TASK BRIEF >>
Swap every "Output" in the items below for "Return", keeping all other text unchanged.

EXERCISE MATERIALS >>
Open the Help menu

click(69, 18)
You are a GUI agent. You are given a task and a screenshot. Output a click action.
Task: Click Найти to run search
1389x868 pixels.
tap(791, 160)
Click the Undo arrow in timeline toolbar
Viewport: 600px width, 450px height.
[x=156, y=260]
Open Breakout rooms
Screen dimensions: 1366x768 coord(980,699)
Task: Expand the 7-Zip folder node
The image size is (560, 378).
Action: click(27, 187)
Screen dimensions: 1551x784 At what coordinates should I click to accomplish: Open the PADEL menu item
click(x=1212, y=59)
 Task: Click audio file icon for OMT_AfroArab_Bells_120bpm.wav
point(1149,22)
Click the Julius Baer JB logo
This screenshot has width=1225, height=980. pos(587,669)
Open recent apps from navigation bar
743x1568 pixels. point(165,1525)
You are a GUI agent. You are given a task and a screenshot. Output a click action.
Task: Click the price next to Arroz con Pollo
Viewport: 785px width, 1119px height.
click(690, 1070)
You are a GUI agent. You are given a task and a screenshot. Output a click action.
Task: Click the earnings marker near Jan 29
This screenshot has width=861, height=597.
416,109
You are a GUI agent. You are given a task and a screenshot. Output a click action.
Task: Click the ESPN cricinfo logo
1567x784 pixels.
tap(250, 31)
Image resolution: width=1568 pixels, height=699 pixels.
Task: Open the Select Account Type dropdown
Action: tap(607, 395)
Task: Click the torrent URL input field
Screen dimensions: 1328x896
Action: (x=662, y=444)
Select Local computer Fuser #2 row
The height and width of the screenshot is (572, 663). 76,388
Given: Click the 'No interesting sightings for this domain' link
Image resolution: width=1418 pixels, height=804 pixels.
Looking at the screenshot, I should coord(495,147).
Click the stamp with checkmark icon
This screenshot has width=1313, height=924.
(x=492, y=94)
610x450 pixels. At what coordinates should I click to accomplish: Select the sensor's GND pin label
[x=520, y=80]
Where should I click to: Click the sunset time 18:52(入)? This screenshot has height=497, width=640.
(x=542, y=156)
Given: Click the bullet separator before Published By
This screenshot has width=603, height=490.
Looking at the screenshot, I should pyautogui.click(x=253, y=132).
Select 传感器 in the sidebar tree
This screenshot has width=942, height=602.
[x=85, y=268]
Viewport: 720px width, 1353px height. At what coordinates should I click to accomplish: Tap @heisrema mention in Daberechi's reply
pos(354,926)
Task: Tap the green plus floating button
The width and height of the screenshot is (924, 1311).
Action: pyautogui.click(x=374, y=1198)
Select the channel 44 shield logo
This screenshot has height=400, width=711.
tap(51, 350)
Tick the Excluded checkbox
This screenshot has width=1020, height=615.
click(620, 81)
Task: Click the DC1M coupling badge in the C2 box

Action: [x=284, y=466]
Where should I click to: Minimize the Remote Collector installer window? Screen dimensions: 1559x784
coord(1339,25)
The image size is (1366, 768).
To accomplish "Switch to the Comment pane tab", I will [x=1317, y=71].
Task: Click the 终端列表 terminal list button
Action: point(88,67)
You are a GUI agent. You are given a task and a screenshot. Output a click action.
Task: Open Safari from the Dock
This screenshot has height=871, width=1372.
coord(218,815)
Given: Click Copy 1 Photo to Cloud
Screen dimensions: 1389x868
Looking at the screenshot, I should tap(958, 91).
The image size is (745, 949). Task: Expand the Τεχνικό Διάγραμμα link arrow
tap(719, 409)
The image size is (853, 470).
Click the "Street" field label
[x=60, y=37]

ANSWER FOR THIS EXERCISE >>
Open the Help menu

click(69, 18)
You are a GUI agent. You are given a task and a screenshot. Return a click action.
Task: Click Найти to run search
1389x868 pixels.
tap(791, 160)
Click the Undo arrow in timeline toolbar
Viewport: 600px width, 450px height.
[x=156, y=260]
Open Breakout rooms
Screen dimensions: 1366x768 coord(980,699)
Task: Expand the 7-Zip folder node
The image size is (560, 378).
Action: click(27, 187)
Screen dimensions: 1551x784 At what coordinates should I click to accomplish: Open the PADEL menu item
click(x=1212, y=59)
 Task: Click audio file icon for OMT_AfroArab_Bells_120bpm.wav
point(1149,22)
Click the Julius Baer JB logo
This screenshot has width=1225, height=980. pos(587,669)
Open recent apps from navigation bar
743x1568 pixels. point(165,1525)
You are a GUI agent. You are given a task and a screenshot. Return a click action.
Task: Click the price next to Arroz con Pollo
Viewport: 785px width, 1119px height.
click(690, 1070)
You are a GUI agent. You are given a task and a screenshot. Return a click action.
Task: Click the earnings marker near Jan 29
This screenshot has width=861, height=597.
416,109
You are a GUI agent. You are given a task and a screenshot. Return a click action.
Task: Click the ESPN cricinfo logo
1567x784 pixels.
tap(250, 31)
Image resolution: width=1568 pixels, height=699 pixels.
Task: Open the Select Account Type dropdown
Action: tap(607, 395)
Task: Click the torrent URL input field
Screen dimensions: 1328x896
Action: (x=662, y=444)
Select Local computer Fuser #2 row
The height and width of the screenshot is (572, 663). 76,388
Given: Click the 'No interesting sightings for this domain' link
Image resolution: width=1418 pixels, height=804 pixels.
Looking at the screenshot, I should coord(495,147).
Click the stamp with checkmark icon
This screenshot has width=1313, height=924.
(x=492, y=94)
610x450 pixels. At what coordinates should I click to accomplish: Select the sensor's GND pin label
[x=520, y=80]
Where should I click to: Click the sunset time 18:52(入)? This screenshot has height=497, width=640.
(x=542, y=156)
Given: Click the bullet separator before Published By
This screenshot has width=603, height=490.
Looking at the screenshot, I should pyautogui.click(x=253, y=132).
Select 传感器 in the sidebar tree
This screenshot has width=942, height=602.
[x=85, y=268]
Viewport: 720px width, 1353px height. At what coordinates should I click to accomplish: Tap @heisrema mention in Daberechi's reply
pos(354,926)
Task: Tap the green plus floating button
The width and height of the screenshot is (924, 1311).
Action: pyautogui.click(x=374, y=1198)
Select the channel 44 shield logo
This screenshot has height=400, width=711.
tap(51, 350)
Tick the Excluded checkbox
This screenshot has width=1020, height=615.
click(620, 81)
Task: Click the DC1M coupling badge in the C2 box

Action: [x=284, y=466]
Where should I click to: Minimize the Remote Collector installer window? Screen dimensions: 1559x784
coord(1339,25)
The image size is (1366, 768).
To accomplish "Switch to the Comment pane tab", I will [x=1317, y=71].
Task: Click the 终端列表 terminal list button
Action: point(88,67)
You are a GUI agent. You are given a task and a screenshot. Return a click action.
Task: Open Safari from the Dock
This screenshot has height=871, width=1372.
coord(218,815)
Given: Click Copy 1 Photo to Cloud
Screen dimensions: 1389x868
Looking at the screenshot, I should tap(958, 91).
The image size is (745, 949). Task: Expand the Τεχνικό Διάγραμμα link arrow
tap(719, 409)
The image size is (853, 470).
Click the "Street" field label
[x=60, y=37]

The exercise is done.